@meso they're trying to work out a way to ban self-hosted AI but they can't so far because anybody with a good GPU can do it. But they're thinking hard.
@Moon@meso The amount of backpedaling and attempting to put the genie back in the bottle is insane, but not surprising. Seeing Tim Berners-Lee say if he could do the internet over again he'd make it easier to censor tells me everything I need to know about where tech is today.
@Moon@meso I tried to get chatGTP to draw ascii art of a cat with an ampersand in its mouth representing a mouse-- It refused until I told it ampersands represented cinnamon rolls.
@meso there are youtube videos that walk through every step. I kind of muddled through it. I'm generating cute girls right now but I am soon gonna try to generate text like stories and stuff.

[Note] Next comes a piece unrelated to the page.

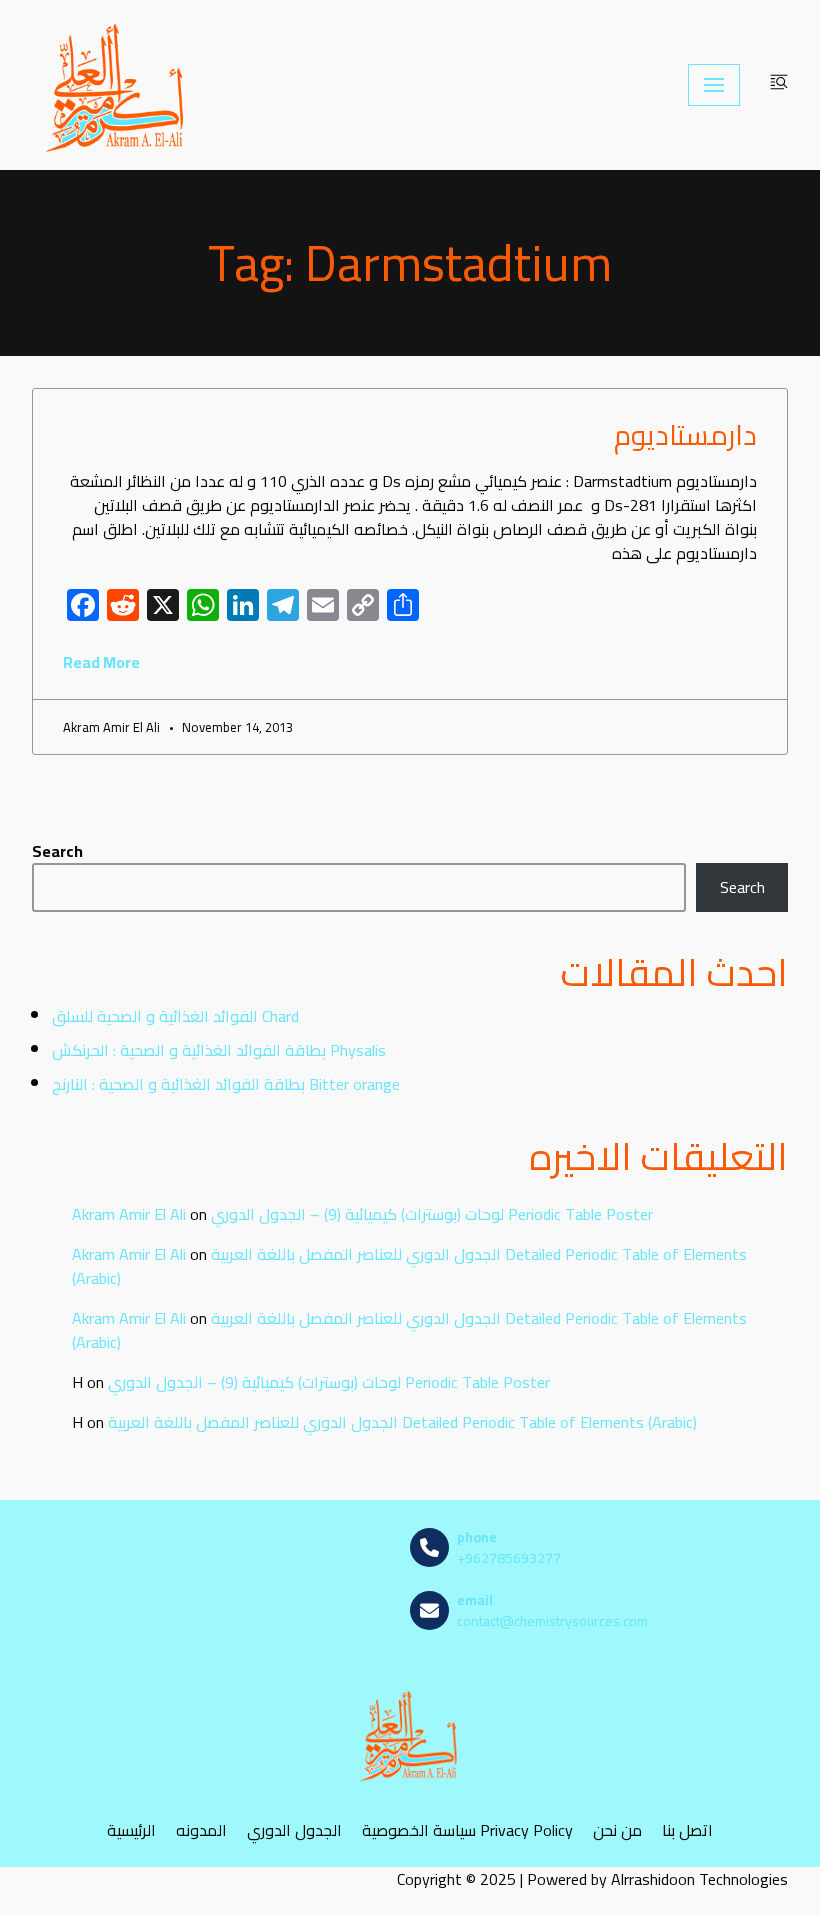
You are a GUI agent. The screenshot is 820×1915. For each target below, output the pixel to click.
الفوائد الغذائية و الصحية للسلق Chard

@Moon@Christmas_Man@meso This is the guy making 4bit quantized models for home use: https://huggingface.co/TheBloke GPTQ models are for GPU based inference, GGML are for CPU based inference (though you can get speed boost from moving some of the load on your GPU).

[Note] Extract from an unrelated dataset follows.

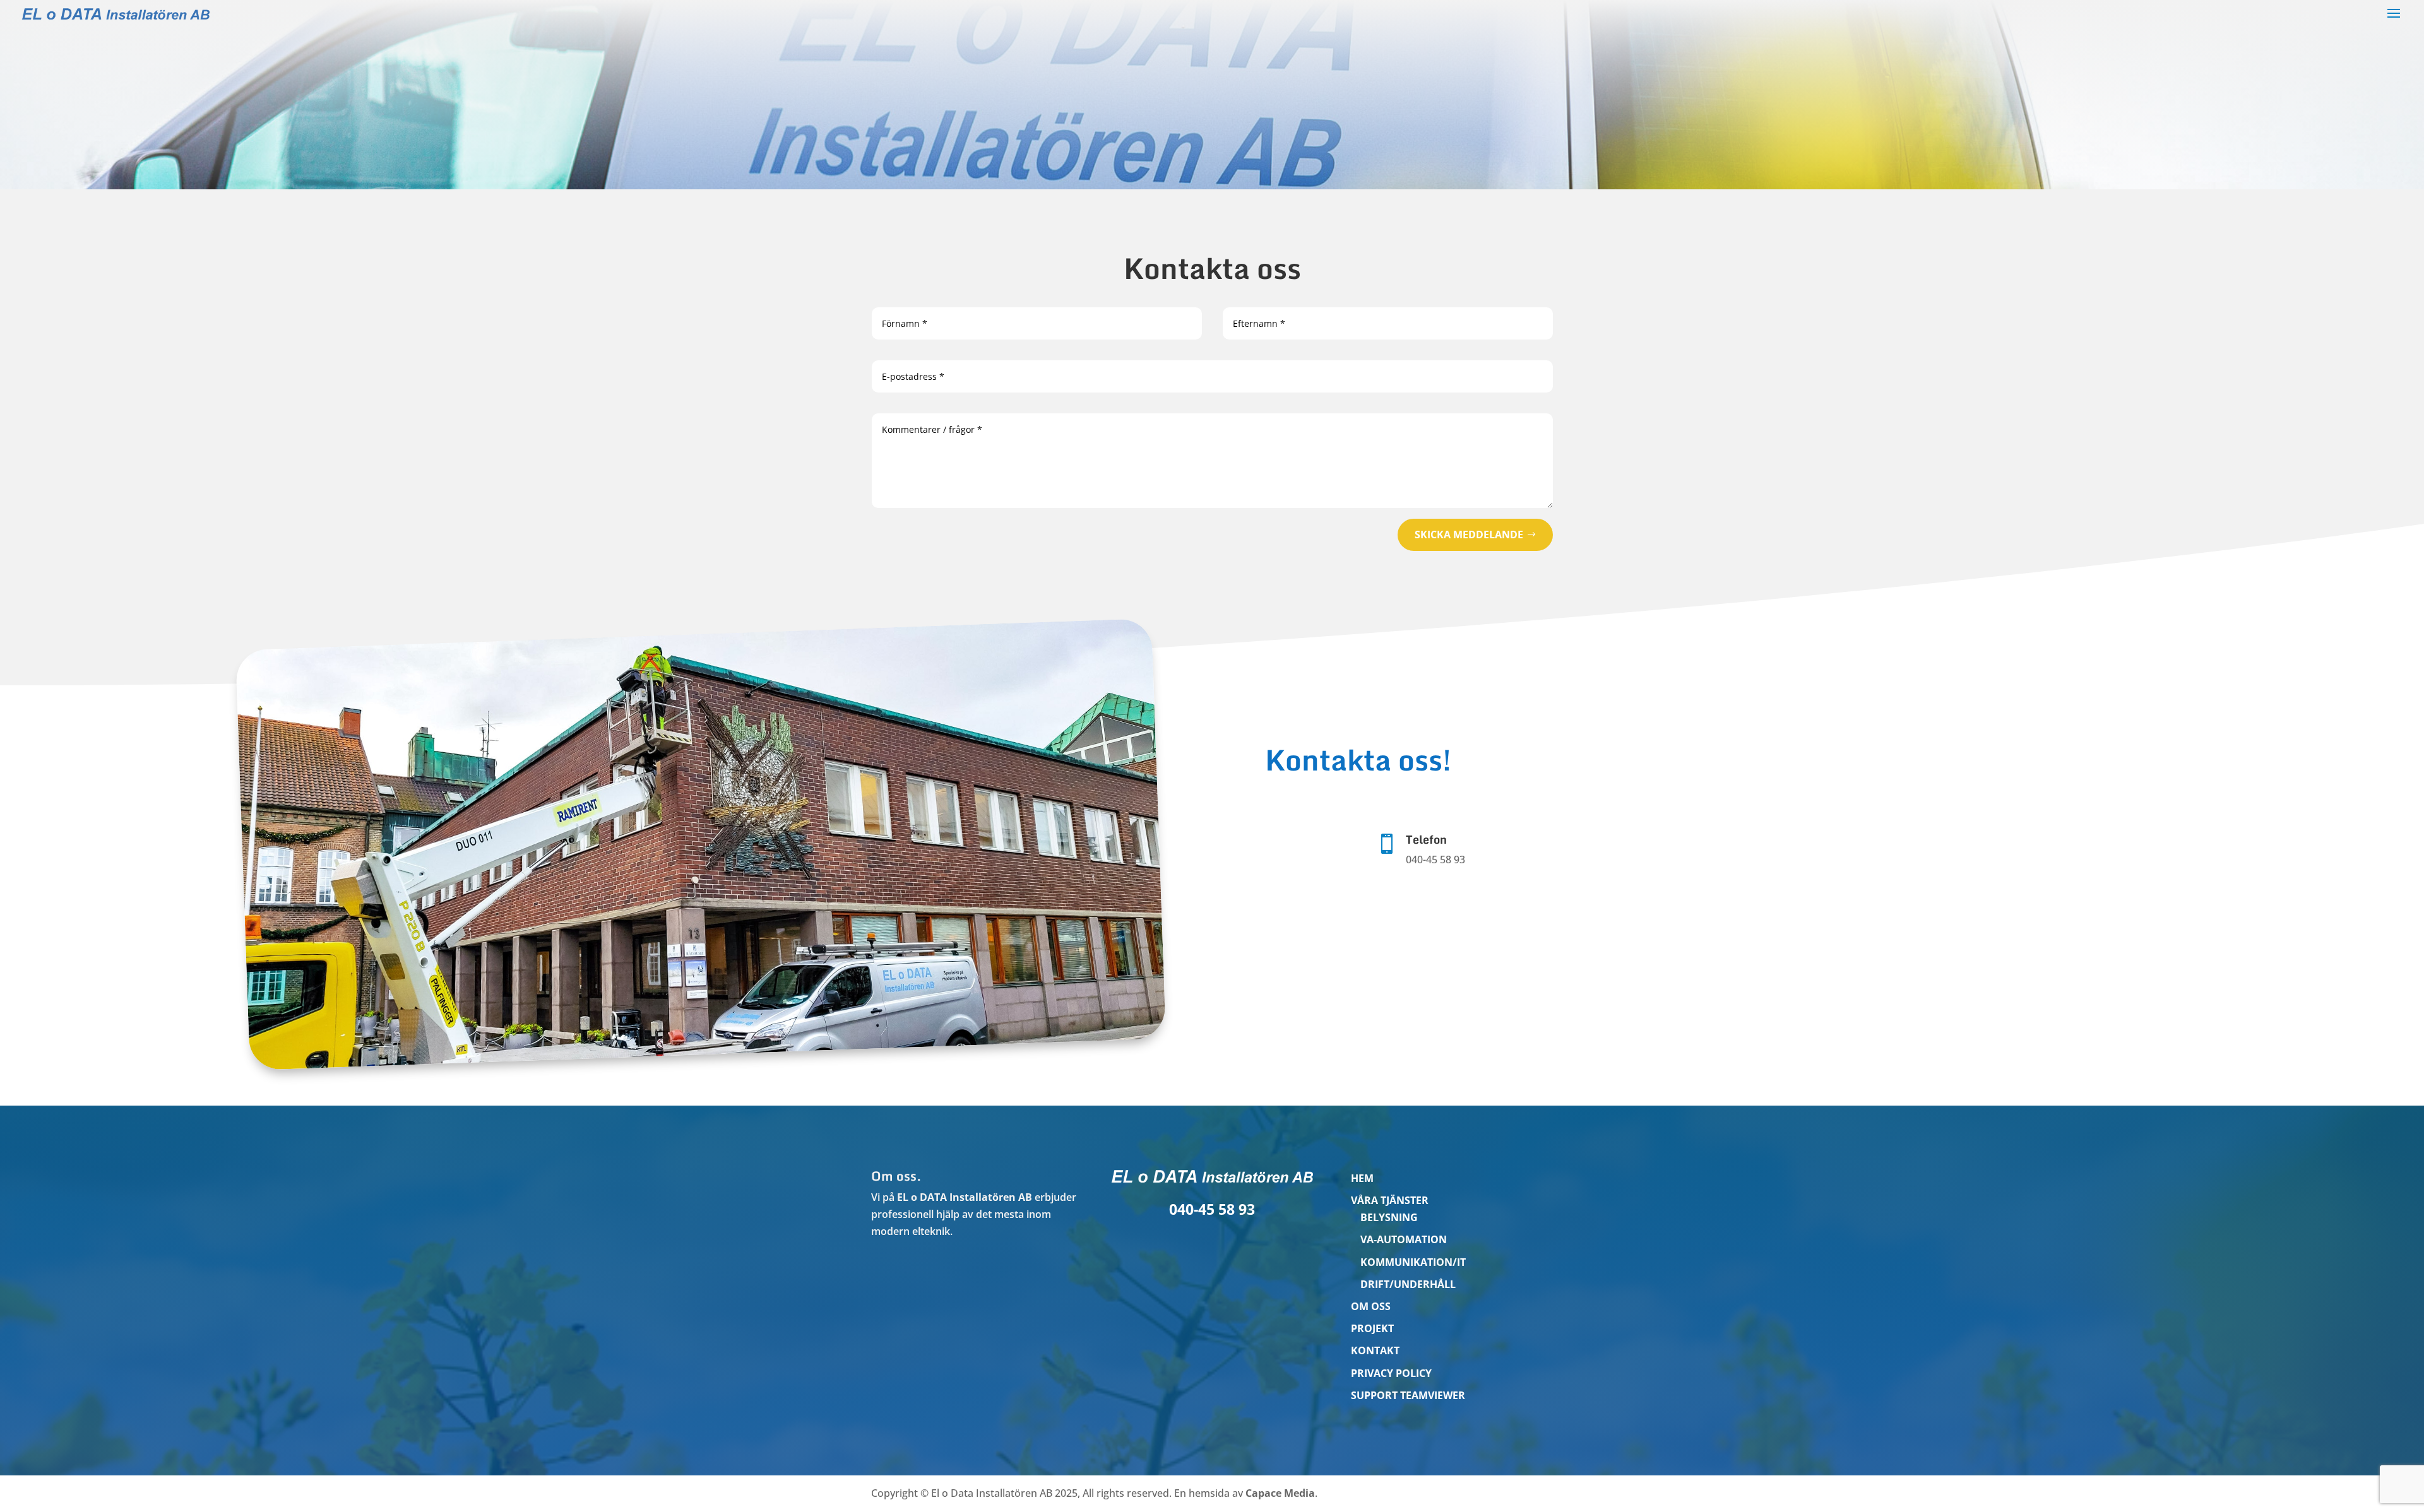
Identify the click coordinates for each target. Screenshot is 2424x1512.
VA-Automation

With 24Gb VRAM, you can run GPTQ 13b to 20b models with room to spare for extended (over 2048 token) context and keeping Stable Diffusion loaded at the same time. Or you are supposed to be just about able to run 30b models with 2048 context on a headless linux machine. Expect double digit tokens per second. Answers will pop up in seconds.
With GGML models your RAM is going to be your limit, and speed is going to depend on CPU, GPU, RAM speed and how much you can offload to GPU/VRAM. But in general it's likely to be MUCH slower than GPTQ, but if you're running as big a model as you can fit in your machine, expect single digit tokens per second. Expect to wait sometimes over a minute for an answer. Sometimes it's worth it, sometimes not. I've heard people say that the returns from 30b to 70b are quite a bit diminished (ie: it's not really noticeably smarter, just different).